The Helix Continuation Play

KKR secured more than $10 billion to launch Helix Digital Infrastructure, a company designed to develop and operate artificial intelligence infrastructure. The June 8 Form D for Helix C L.P. marks the fund ecosystem's second institutional filing around this thesis. The placeholder $0M offering amount combined with four named GPs—two individuals alongside entity-level vehicles—points to a structured vehicle designed to accommodate prior vintage capital, existing LP governance rights, and operational co-management arrangements.

This is not KKR's first Helix play. The filing naming McGroarty and Koo alongside unnamed GP vehicles suggests KKR is replicating its infrastructure partnership model, where operational expertise and capital decision-making are contractually separated. Key-person provisions tied to these individuals could restrict LP distributions or require explicit consent for material decisions.
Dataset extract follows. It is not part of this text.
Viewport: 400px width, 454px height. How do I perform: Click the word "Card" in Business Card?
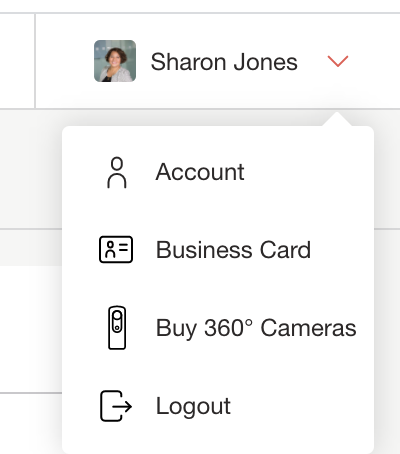285,250
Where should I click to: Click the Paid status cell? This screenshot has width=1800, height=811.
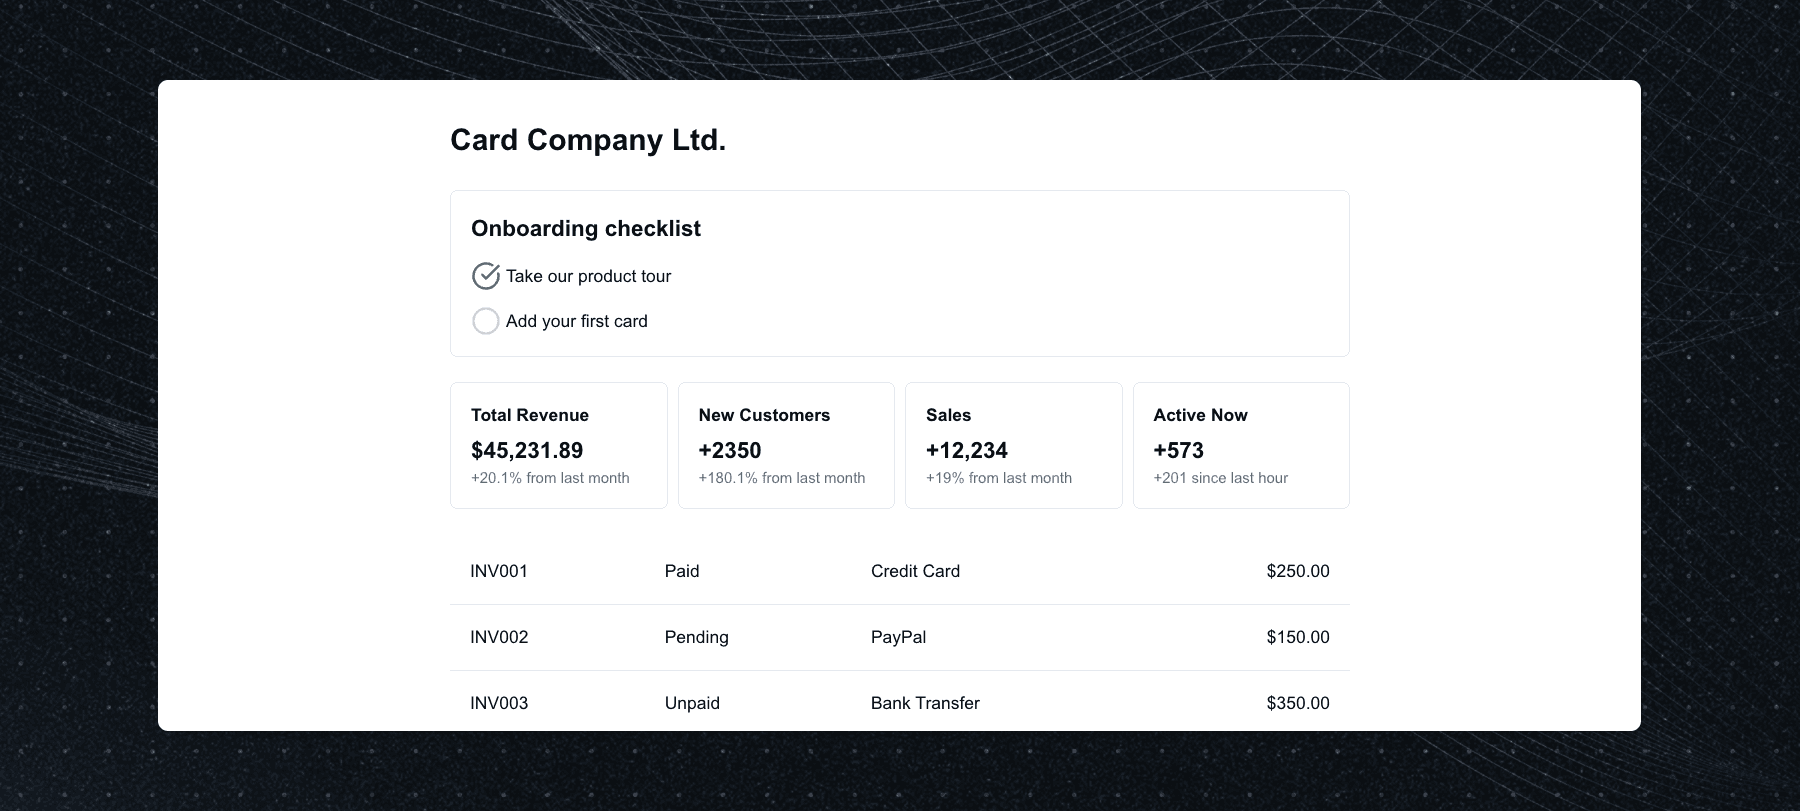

Why Helix Now, Why Helix C

Helix Digital Infrastructure is led by ex-AWS chief Adam Selipsky, who became a senior advisor to KKR in September 2025. Microsoft, Alphabet, Amazon, and Meta are collectively planning roughly $700 billion in 2026 capex, the bulk of which is data centers and power. That capex wall creates structural demand for alternative infrastructure operators.

Helix will develop data centers, power generation and transmission, as well as connectivity. Unlike traditional KKR buyout funds with exit timelines, Helix operates as a company with permanent capital, allowing for long-term infrastructure development. Helix C likely represents committed capital for the 2026-2027 buildout phase, staged after anchor commitments from a sovereign wealth fund and strategic partners in April.

The Capital-Call Timing Signal

Mid-year Form D filings typically precede Q3-Q4 final closes and lock in LP commitment terms before September year-end cycles. Pete Stavros and Nate Taylor, Global Co-Heads of Private Equity at KKR, continue steering the flagship North America Fund XIV ($23B closed in April). Helix C filing two months later suggests KKR is layering infrastructure capital raises while the PE fundraising window remains open and LP appetite for asset-backed, long-duration returns remains elevated.

What LPs Must Verify

Confirm whether Helix C represents a second fund vintage, a co-investment vehicle for prior Helix anchors, or an operational fund separate from the Helix Digital Infrastructure company itself. Cross-reference McGroarty and Koo against KKR's organizational chart to determine whether they hold title to deployed capital or operational control of grid and data center assets. Verify key-person restrictions and whether LP consent thresholds differ from standard PE agreements given the infrastructure operator structure. Determine whether this vehicle commits alongside Helix Digital Infrastructure's $10B or operates as independent capital targeting hyperscaler partnerships directly.

KKR's timing—closing flagship PE ($23B in April), launching the Helix operating company ($10B+ announced April 30), and filing Helix C in June—reveals a firm consolidating permanent-capital infrastructure exposure at the exact moment AI capex is accelerating and power constraints are tightening. LPs should establish whether Helix C is continuation capital or a distinct play.